== YOUR TASK ==
The line with "You are a computer-use" and each line following it, up to the final line of the data, should be set down exactly; pictures stay out.

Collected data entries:
────────────────────
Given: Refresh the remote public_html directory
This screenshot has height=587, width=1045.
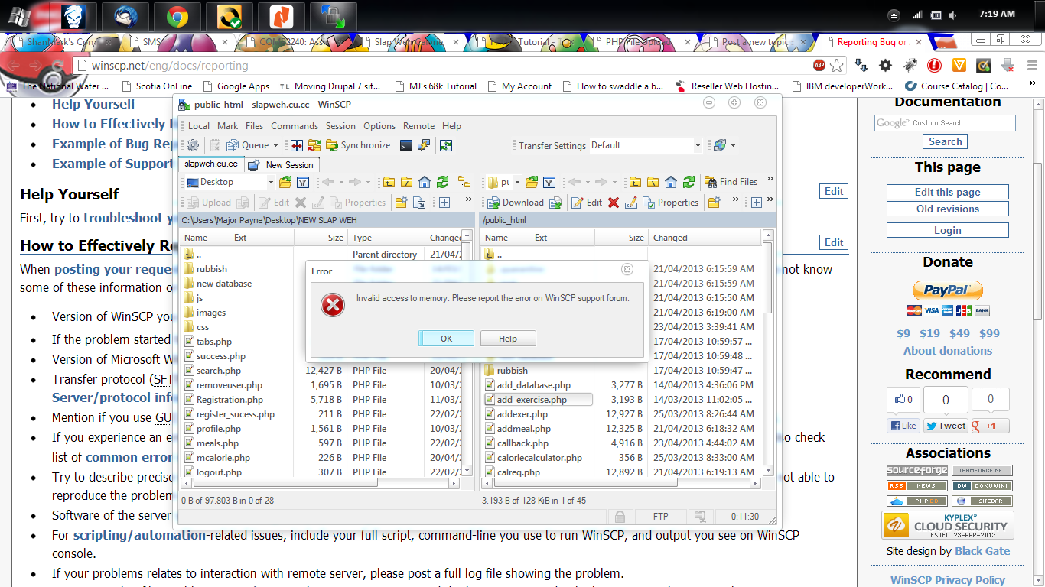Looking at the screenshot, I should tap(689, 181).
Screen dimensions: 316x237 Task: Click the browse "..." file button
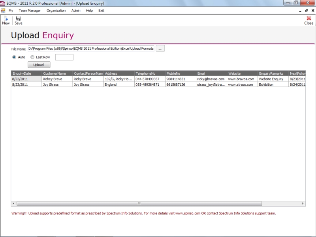pos(160,49)
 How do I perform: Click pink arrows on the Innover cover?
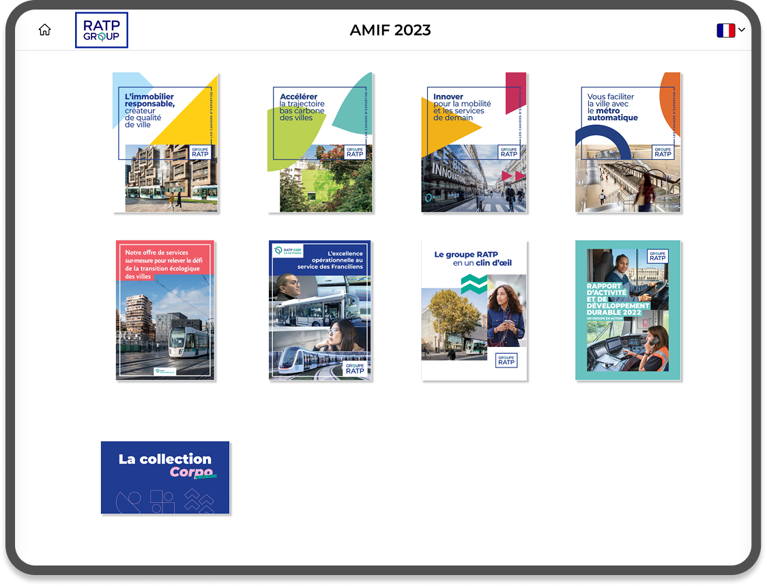[x=513, y=176]
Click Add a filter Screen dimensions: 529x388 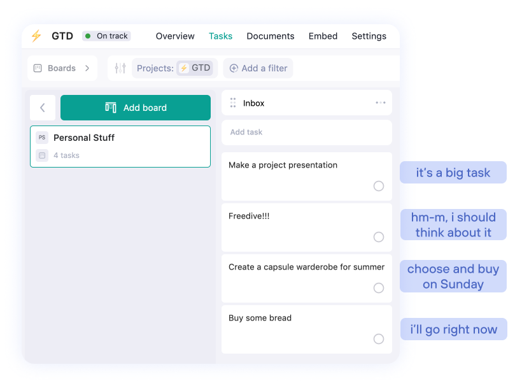tap(258, 68)
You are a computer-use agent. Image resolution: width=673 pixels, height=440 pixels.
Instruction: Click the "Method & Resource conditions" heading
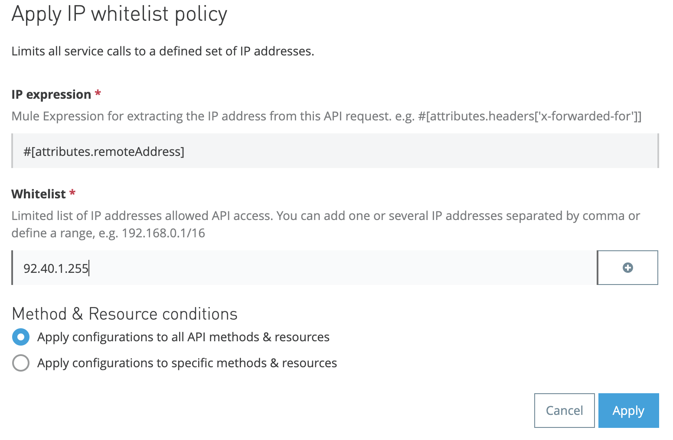coord(124,314)
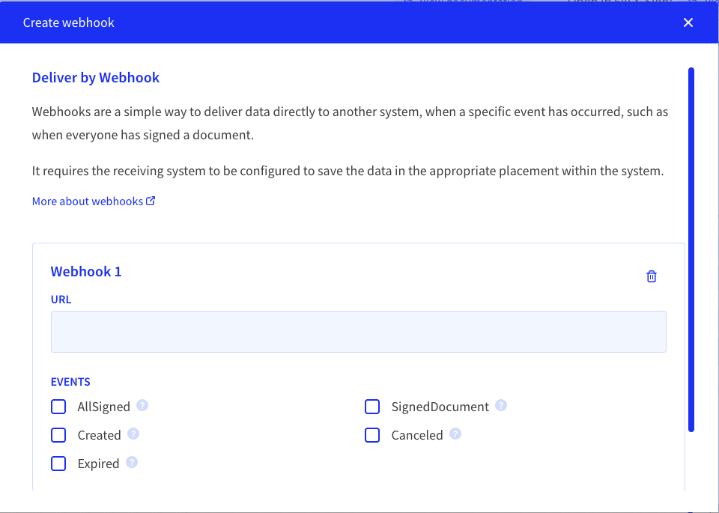Click the URL field label

[61, 300]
────────────────────
== ANSWER FOR THE TASK ==
You are a computer-use agent. Image resolution: width=673 pixels, height=440 pixels.
Instruction: Click the "Method & Resource conditions" heading
coord(124,314)
Click the URL field label

[61, 300]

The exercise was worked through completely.